Subject: Re: CVS commit: src/sys/kern
To: Mindaugas R. <rmind@NetBSD.org>
From: Elad Efrat <elad@bsd.org.il>
List: source-changes
Date: 04/04/2007 15:12:31
Mindaugas R. wrote:
> Elad Efrat <elad@bsd.org.il> wrote:
> 
> [... skip ...]
>> the only way fileassoc_table_lookup() can fail in
>> fileassoc_table_delete() is if there's a locking violation. since
>> fileassoc lacks locking altogether, your introduced workaround isn't a
>> real fix, but rather a way to silence a coverity "bug".
> Hence, you did not prove me, that this change is somehow wrong. As you have
> shown, fail is simply not possible because of such circumstances (which is
> because of more abstract problem!) - but it DOES NOT MEAN, that the chain of
> NULLs is wrong. It may simply be unnecessary.

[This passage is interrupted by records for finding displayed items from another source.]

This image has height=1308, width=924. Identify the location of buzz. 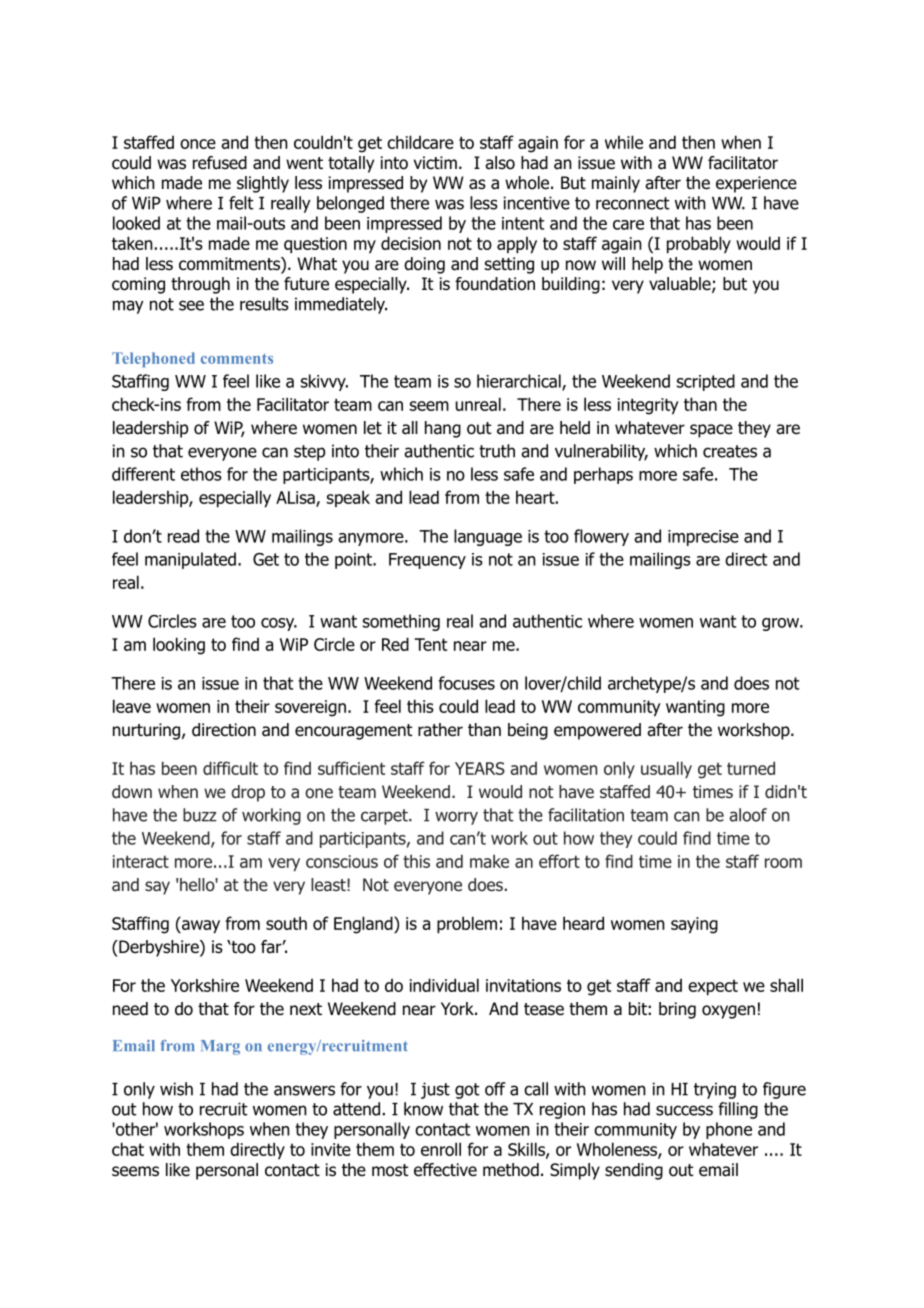
(200, 815).
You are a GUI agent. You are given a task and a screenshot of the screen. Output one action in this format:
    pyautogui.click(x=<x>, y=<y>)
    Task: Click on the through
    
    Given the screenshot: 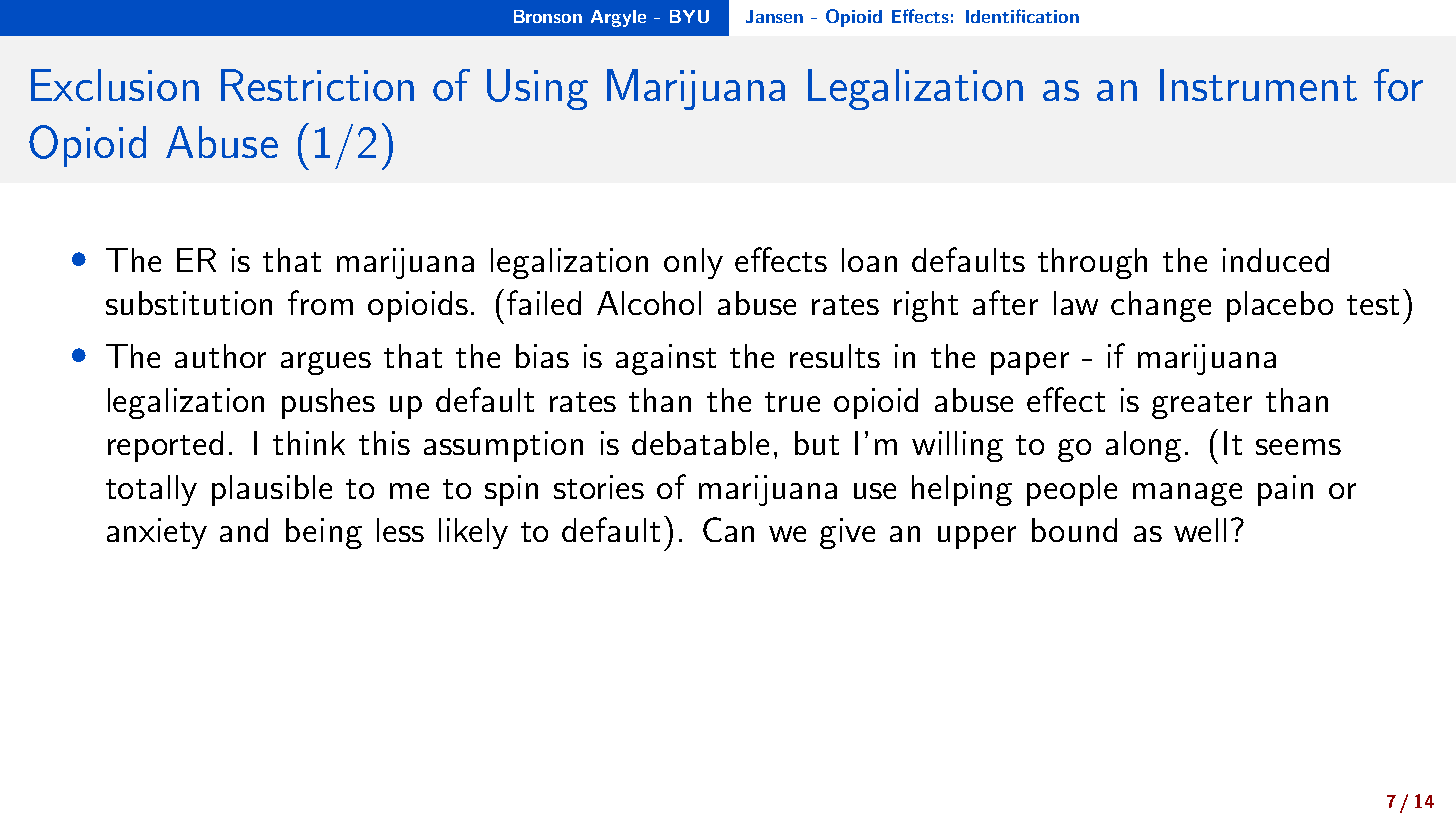 What is the action you would take?
    pyautogui.click(x=1092, y=263)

the problem is that fileassoc lacks locking. let's examine what your
commit actually says.

on entry to fileassoc_file_delete(), we lookup the file in question. if
it doesn't exist (or a table doesn't exist for it), we abort. if it
does, we continue.

later on, we lookup the table itself. according to your change, if it
doesn't exist, we return ENOENT. this is *after* a file_free() call that
(lacking return value :) succeeded in removing a file from the table. if
a table doesn't exist at this point, it means a concurrently running
operation removed the *entire* table, and there's no need to lower the
number of entries in it.

so if you *really* understood the code and wanted to do this ugly
workaround, it'd be:

	tbl = fileassoc_table_lookup(vp->v_mount);
	if (tbl == NULL)
		return (0); /* already gone */
	[...]

correct?

> Actually, leaving such parts may cause problems in future, when, for example,
> that will be able to really fail in this case. Then someone should inspect and
> handle such situations in code (and doesn't look that it would be you, even
> this is yours code). I would probably tend to disagree that looking in
> abstract, such behaviour is correct at all.

this would address (again, not "fix") *part* of the issue, making it
more confusing in the future, when locking is added. since I don't think
you're aware of why fileassoc lacks locking -- basically I waited for
ad@ to commit and stablize the newlock2 stuff -- I still believe you
modified a subsystem without understanding it at all.

therefore, I kindly ask you again to revert.

>> and, still, you did not tell me who okay'd this commit. <...>
> So as you are so experienced and enlightened, you may probably know, that it
> is not possible to every time get an OK from others. Of course, we could
> create tech-approves@, where you would be an officer with 24hours/7days per
> week support. Would you agree with this? :)

unfortunately this already exists as current-users@. luckily for netbsd,
there are some amazing people on it who put up with the lack of quality
assurance in this project and are quick enough to report and sometimes
fix bugs as they are committed. this is not how it should be though.

every new developer is sponsored *exactly* for the purpose of okay'ing
his commits. if this model doesn't work, then a better one should be
implemented. until then, I'd like to know how this commit, and the wskbd
one, are critical enough that nobody needed to okay them. I'd also like
to know why you didn't bother *compile test* before committing.

-e.